• **ABOUT THIS EXERCISE**:
Below are the records; collect from them each line containing the string "computer".

• **SOURCE MATERIAL**:
━━━━━━━━━━━━━━━━

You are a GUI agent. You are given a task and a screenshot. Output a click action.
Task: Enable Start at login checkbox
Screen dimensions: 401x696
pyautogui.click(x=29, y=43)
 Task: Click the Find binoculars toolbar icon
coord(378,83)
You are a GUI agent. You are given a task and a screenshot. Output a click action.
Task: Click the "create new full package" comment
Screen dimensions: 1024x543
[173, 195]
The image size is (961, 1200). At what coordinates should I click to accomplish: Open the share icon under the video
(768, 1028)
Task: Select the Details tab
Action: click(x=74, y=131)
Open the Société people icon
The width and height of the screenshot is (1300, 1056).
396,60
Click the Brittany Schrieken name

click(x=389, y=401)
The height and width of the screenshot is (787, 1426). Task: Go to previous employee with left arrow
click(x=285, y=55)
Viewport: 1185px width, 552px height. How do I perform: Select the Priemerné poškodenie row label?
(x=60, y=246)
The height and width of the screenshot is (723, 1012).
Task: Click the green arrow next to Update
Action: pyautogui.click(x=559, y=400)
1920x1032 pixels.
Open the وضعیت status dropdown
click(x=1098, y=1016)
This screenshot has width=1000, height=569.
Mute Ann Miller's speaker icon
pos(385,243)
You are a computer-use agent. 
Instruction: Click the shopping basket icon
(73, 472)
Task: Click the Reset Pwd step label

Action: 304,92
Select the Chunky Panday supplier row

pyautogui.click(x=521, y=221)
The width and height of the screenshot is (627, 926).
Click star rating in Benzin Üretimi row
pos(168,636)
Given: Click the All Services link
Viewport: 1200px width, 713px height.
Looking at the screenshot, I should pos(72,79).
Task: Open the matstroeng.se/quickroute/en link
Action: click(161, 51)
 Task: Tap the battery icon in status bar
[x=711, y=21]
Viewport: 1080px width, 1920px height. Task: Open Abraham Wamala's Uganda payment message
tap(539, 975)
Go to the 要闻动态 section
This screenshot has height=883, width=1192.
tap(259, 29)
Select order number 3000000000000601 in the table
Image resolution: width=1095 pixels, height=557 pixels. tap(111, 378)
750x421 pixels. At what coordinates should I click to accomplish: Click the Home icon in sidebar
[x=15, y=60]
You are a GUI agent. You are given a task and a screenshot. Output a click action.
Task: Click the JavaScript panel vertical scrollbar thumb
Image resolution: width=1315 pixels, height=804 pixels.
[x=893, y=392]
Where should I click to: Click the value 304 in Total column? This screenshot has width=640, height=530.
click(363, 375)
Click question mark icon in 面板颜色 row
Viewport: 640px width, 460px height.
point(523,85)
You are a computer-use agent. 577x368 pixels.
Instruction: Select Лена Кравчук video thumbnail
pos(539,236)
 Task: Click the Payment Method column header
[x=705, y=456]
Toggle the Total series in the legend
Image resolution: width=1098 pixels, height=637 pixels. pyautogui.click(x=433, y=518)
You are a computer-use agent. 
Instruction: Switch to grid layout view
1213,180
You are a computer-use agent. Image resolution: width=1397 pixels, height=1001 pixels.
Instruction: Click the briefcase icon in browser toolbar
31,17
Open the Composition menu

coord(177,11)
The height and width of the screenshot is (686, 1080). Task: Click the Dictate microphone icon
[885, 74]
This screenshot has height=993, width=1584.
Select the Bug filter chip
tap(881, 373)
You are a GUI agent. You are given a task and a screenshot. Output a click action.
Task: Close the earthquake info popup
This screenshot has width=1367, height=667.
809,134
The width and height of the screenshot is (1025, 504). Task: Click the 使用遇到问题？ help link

━━━━━━━━━━━━━━━━

• **ANSWER TO THE PROBLEM**:
You are a computer-use agent. 
You are a computer-use agent. 577x368 pixels.
You are a computer-use agent. 
You are a computer-use agent. Image resolution: width=1397 pixels, height=1001 pixels.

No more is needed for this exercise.